SEC Settles Another Market Crisis Financial Fraud Action
The Commission resolved another financial fraud action stemming from the aftermath of the market crisis. This proceeding, initially brought in June 2014, named as a Respondent Thomas Neely, Jr., and E.V. P. of Regions Bank. In the Matter of Thomas A. Neely, Jr., Adm. Proc. File No 3-15945 (June 25, 2014).
Mr. Neely was in the risk management credit division. The Order alleged that in the first calendar quarter of 2009 the special asset department initiated procedures to place about $168 million of commercial loans into non-accrual status. Mr. Neely circumvented the banks controls and, without supporting documentation, took steps to keep the loans in accrual status. His actions, which evaded the bank’s controls, prevented Regions from appropriately measuring impairment in accordance with GAAP.
As a result, according to the Order, Regions failed to maintain a system of internal accounting controls sufficient to provide reasonable assurances that the loans were recorded as necessary to permit preparation of financial statements in conformity with GAAP. The bank also failed to keep books, records and accounts in reasonable detail, which accurately and fairly reflected the loans. Since those books, records and accounts were incorporated into Regions’ consolidated financial statements for the quarter ended March 31, 2009, the income before taxes for that quarter was overstated by $16 million and net income was overstated by $11 million. Earnings per share were overstated for the quarter by $0.02 per share. Those results were incorporated into filings made with the Commission. The Order alleged violations of Securities Act Section 17(a) and Exchange Act Sections 10(b) , 13(a), 13(b)(2)(A), 13(b)(2)(B), 13(b)(5) and 20(b).
Mr. Neely resolved the charges after initially contesting them, consenting to the entry of a cease and desist order based on the Sections cited in the Order. In addition, he agreed to the entry of an officer and director bar for a period of five years and will pay a civil penalty of $100,000.

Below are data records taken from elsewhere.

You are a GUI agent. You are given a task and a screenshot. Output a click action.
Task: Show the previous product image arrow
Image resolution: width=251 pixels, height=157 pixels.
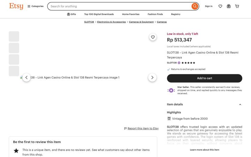(x=26, y=77)
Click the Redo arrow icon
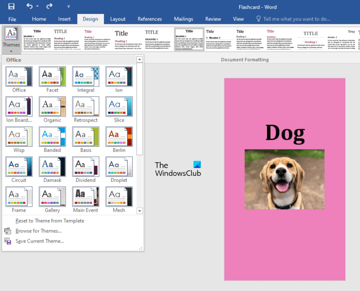This screenshot has width=360, height=291. 49,6
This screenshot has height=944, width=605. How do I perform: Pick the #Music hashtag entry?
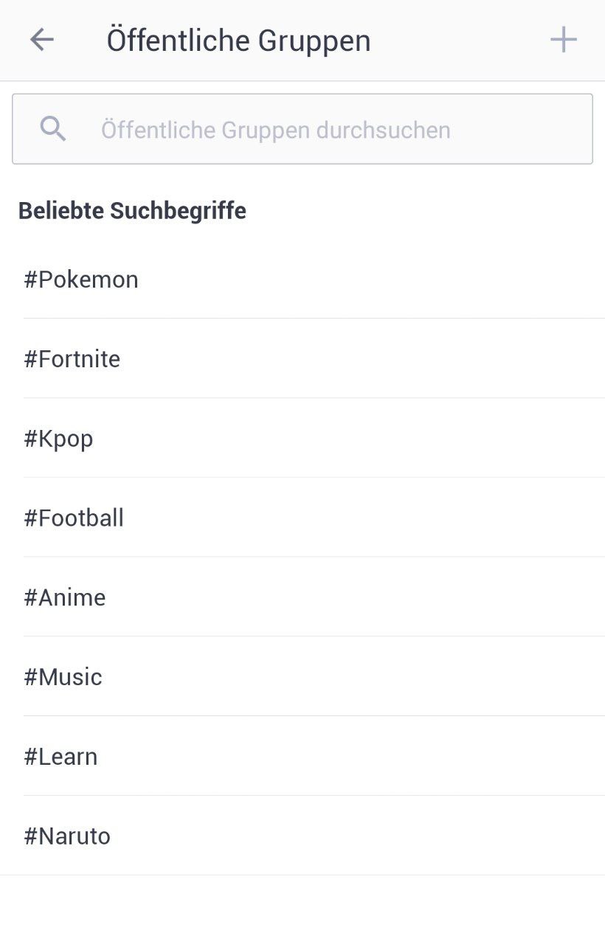click(303, 677)
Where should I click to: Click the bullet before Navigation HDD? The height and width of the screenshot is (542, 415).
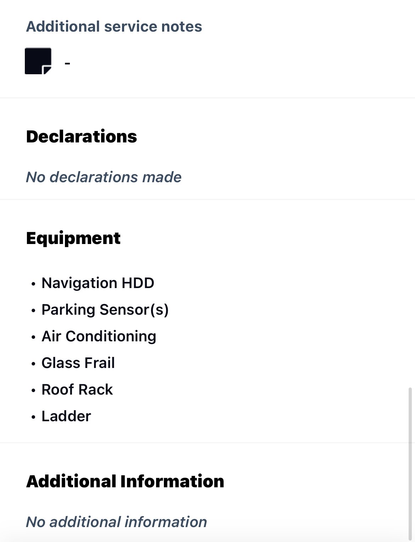(33, 284)
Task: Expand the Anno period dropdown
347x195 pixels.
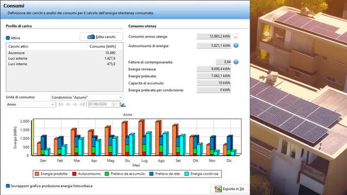Action: [x=30, y=105]
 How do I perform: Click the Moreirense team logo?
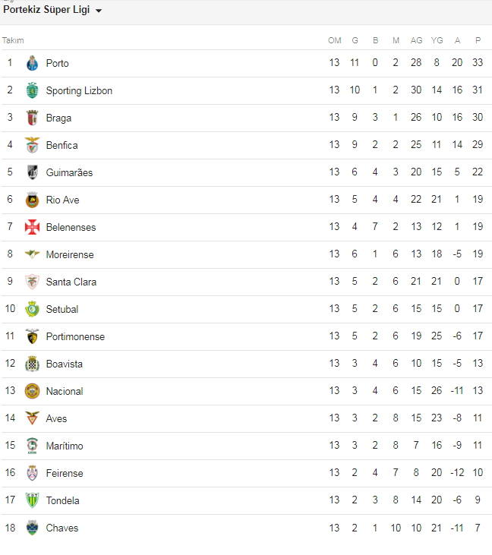tap(32, 254)
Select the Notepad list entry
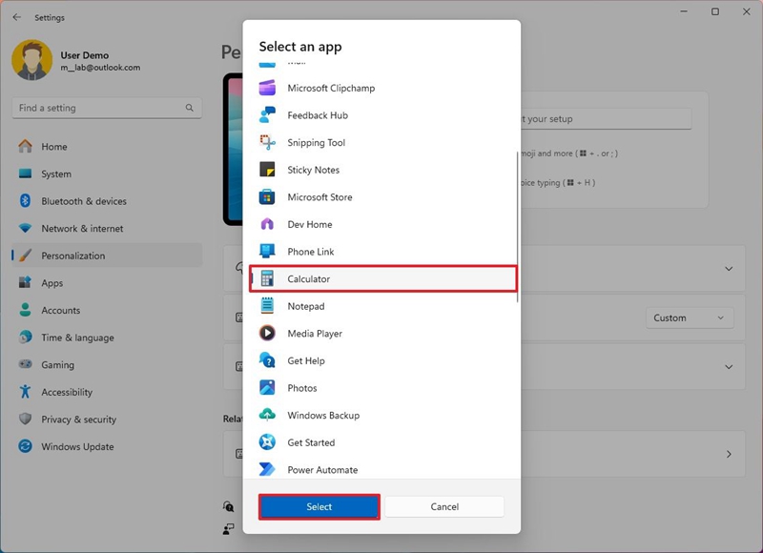 383,306
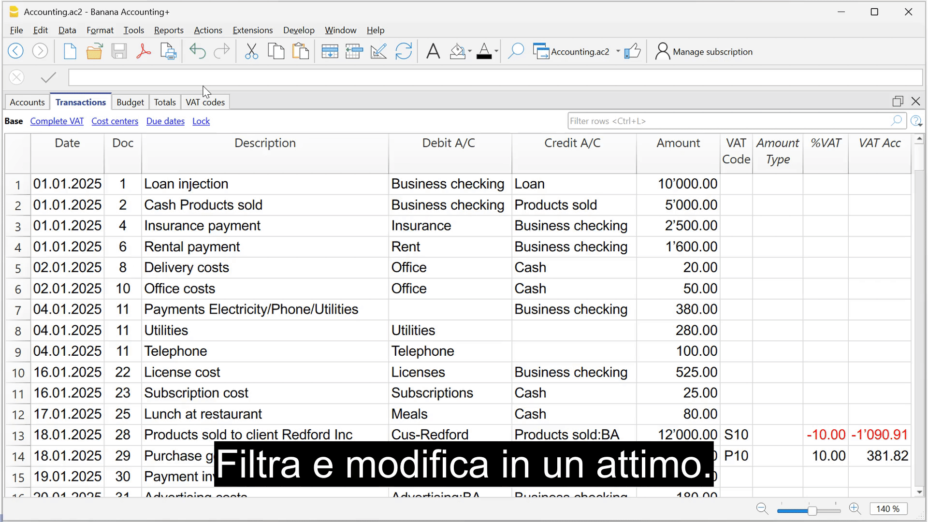
Task: Open the fill color dropdown arrow
Action: (x=470, y=52)
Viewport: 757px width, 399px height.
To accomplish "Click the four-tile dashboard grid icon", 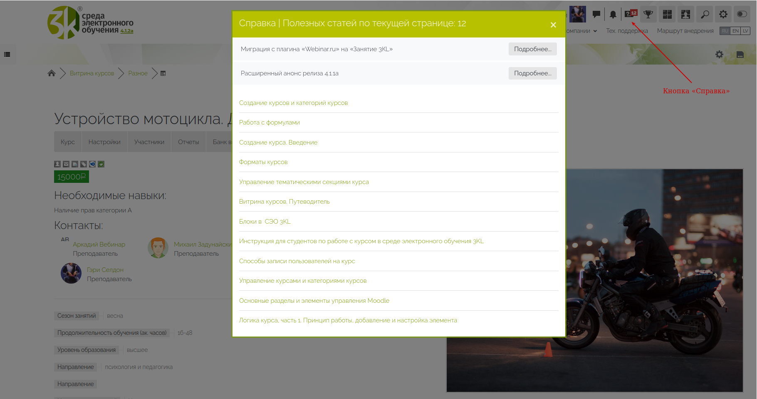I will tap(667, 15).
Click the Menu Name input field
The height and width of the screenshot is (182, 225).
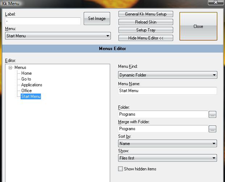167,91
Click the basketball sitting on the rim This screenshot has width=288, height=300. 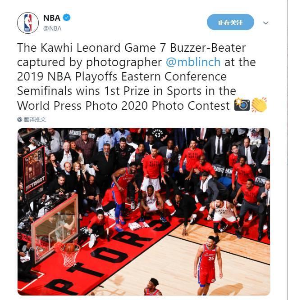pos(69,247)
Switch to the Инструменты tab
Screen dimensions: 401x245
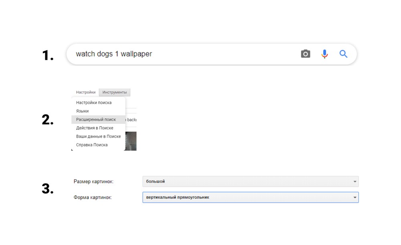pyautogui.click(x=114, y=92)
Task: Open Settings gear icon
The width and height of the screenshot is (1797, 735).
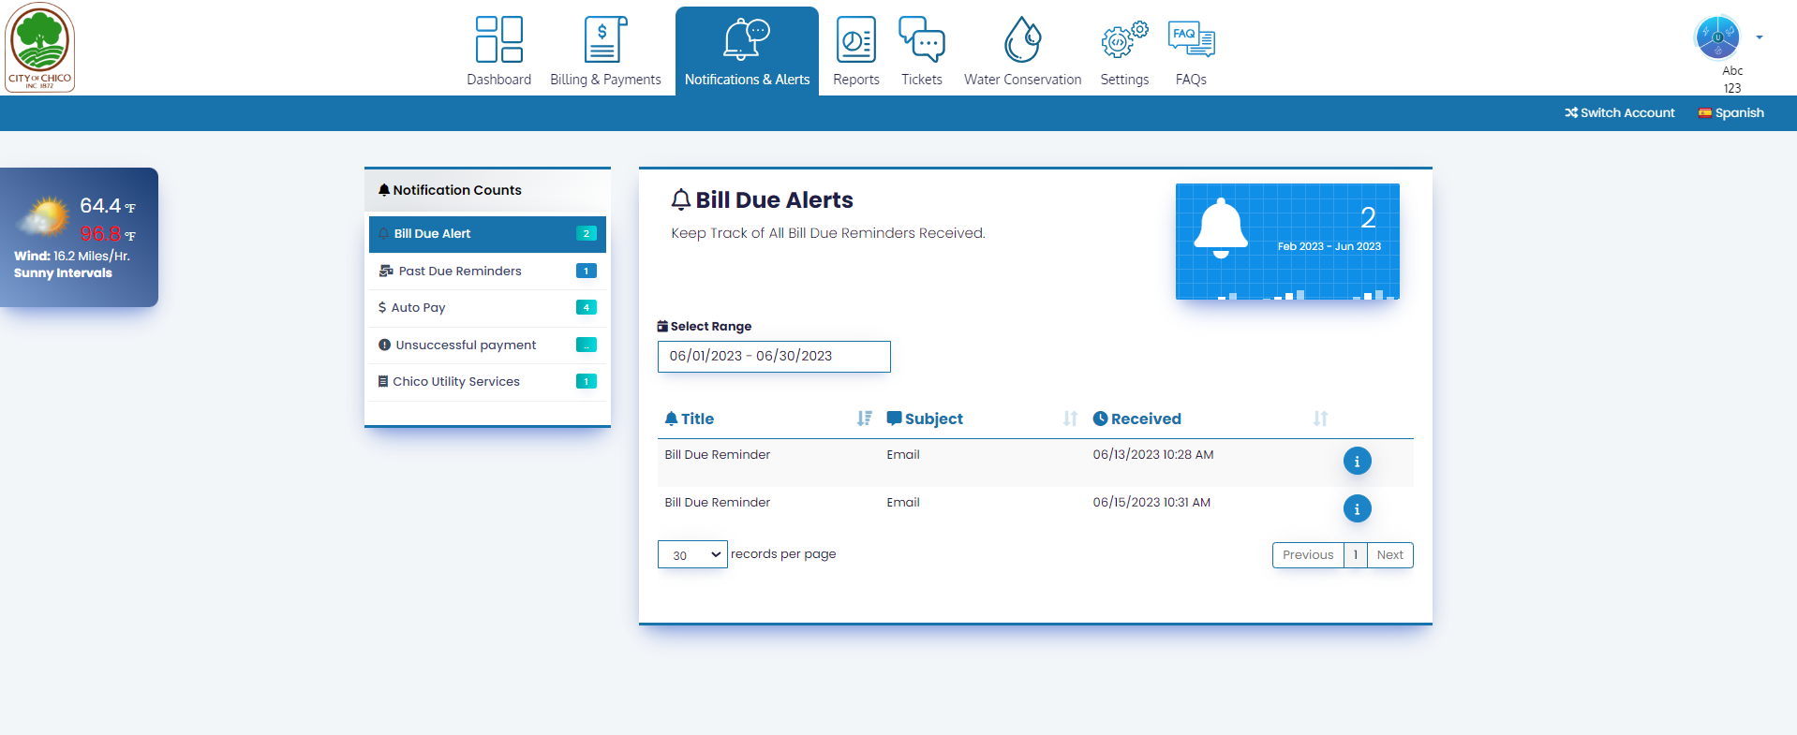Action: pos(1124,40)
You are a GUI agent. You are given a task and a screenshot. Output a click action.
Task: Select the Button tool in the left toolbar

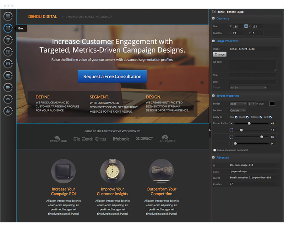coord(8,64)
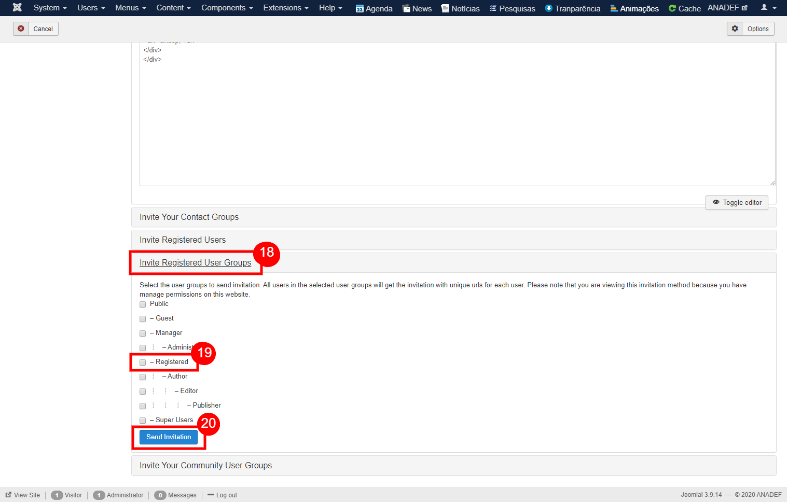The width and height of the screenshot is (787, 502).
Task: Expand Invite Your Community User Groups
Action: (x=205, y=465)
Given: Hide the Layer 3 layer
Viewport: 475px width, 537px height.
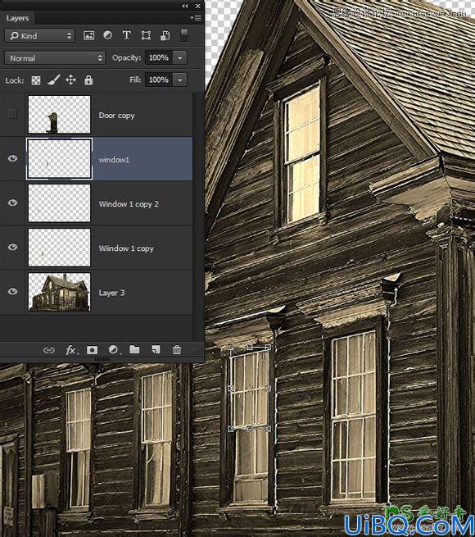Looking at the screenshot, I should pos(12,291).
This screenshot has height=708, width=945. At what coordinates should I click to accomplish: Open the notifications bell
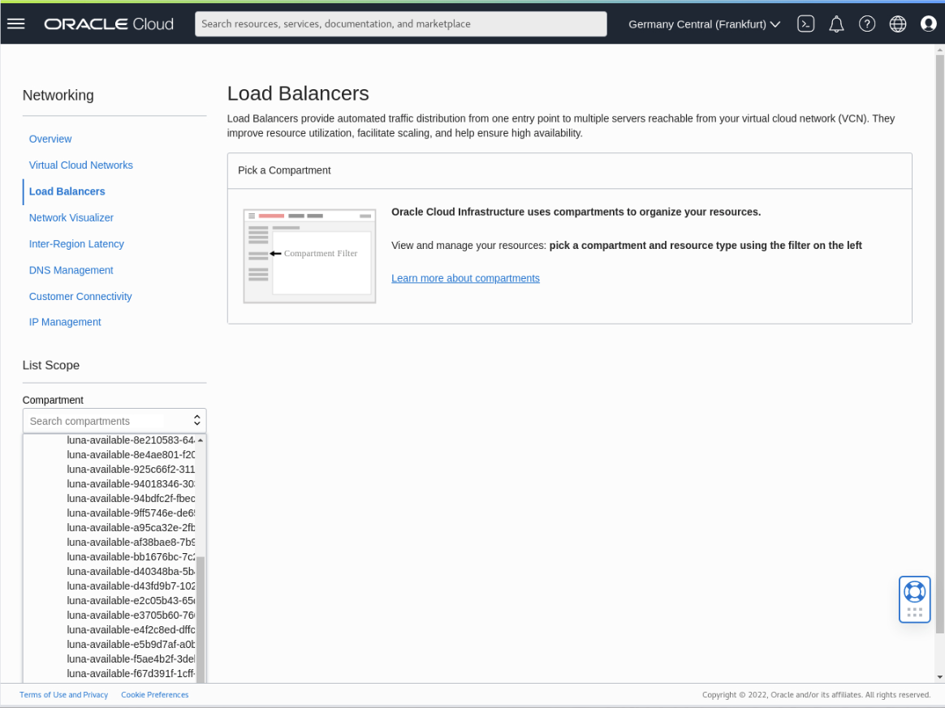point(836,24)
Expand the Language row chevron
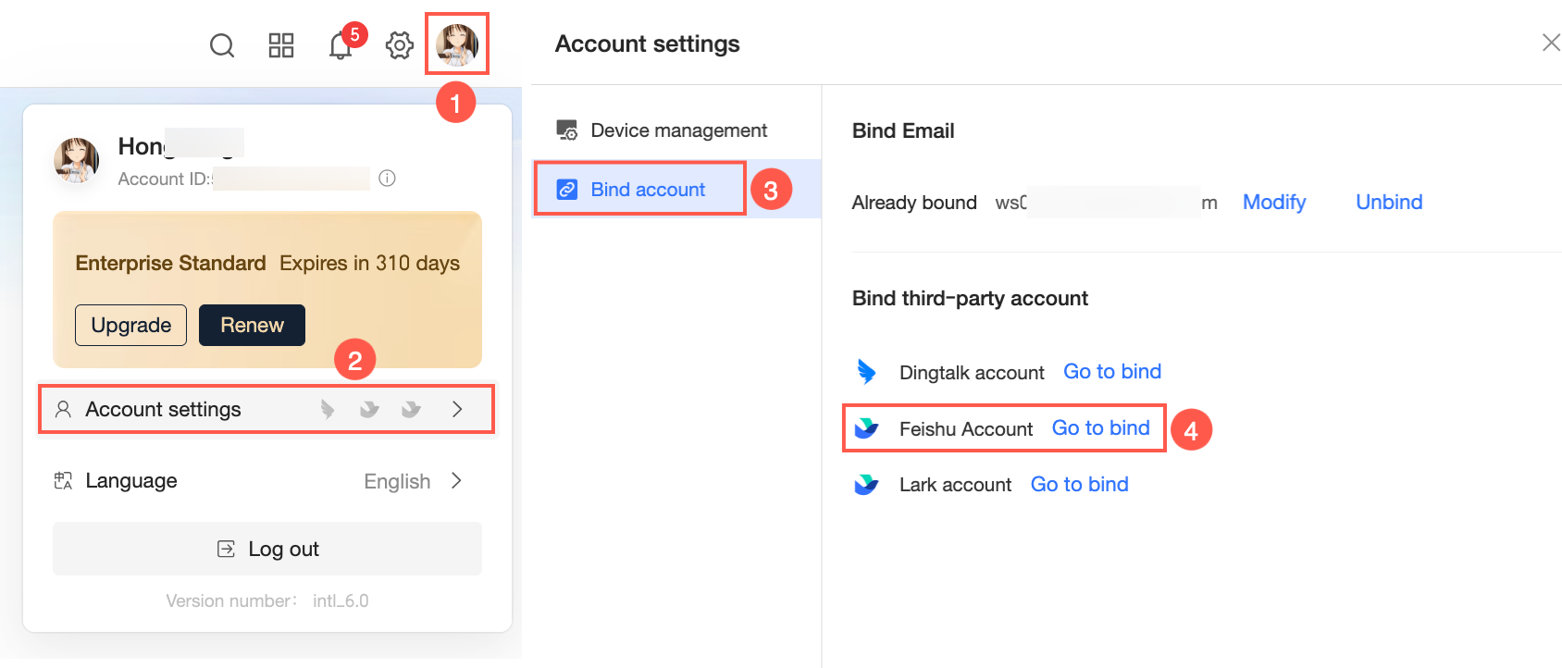The image size is (1562, 668). [x=456, y=480]
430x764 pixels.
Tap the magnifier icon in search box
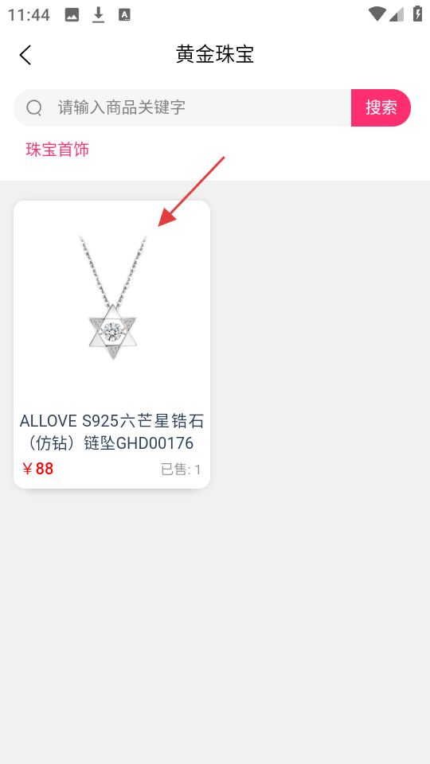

Previously, the Commission settled with two other bank officers. In that proceeding the Order named as Respondents Jeffrey C. Kuehr, E.V.P of Regions’ Bank risk management credit division and Michael J. Willoughby, a senior EVO and Regions’ CCO. The Order alleged violations of the same Sections as the Order regarding Mr. Neely. Messrs. Kuehr and Willoughby each consented at the time the action was filed to the entry of a cease and desist order based on the Sections cited in the Order. Each man also agreed to the entry of an order barring them from serving as an officer or director of a public company for five years. In addition, each Respondent will pay a penalty of $70,000. In the Matter of Jeffrey C. Kuehr, Adm. Proc. File No. 3-15946 (June 25, 2014)
The bank entered into a deferred prosecution agreement, in recognition of its cooperation and extensive remedial undertakings. It will also payed a penalty of $26 million that will be offset provided it pays a $46 million penalty assessed by the Federal Reserve. The bank will pay a $5 million penalty to the Alabama Department of Banking.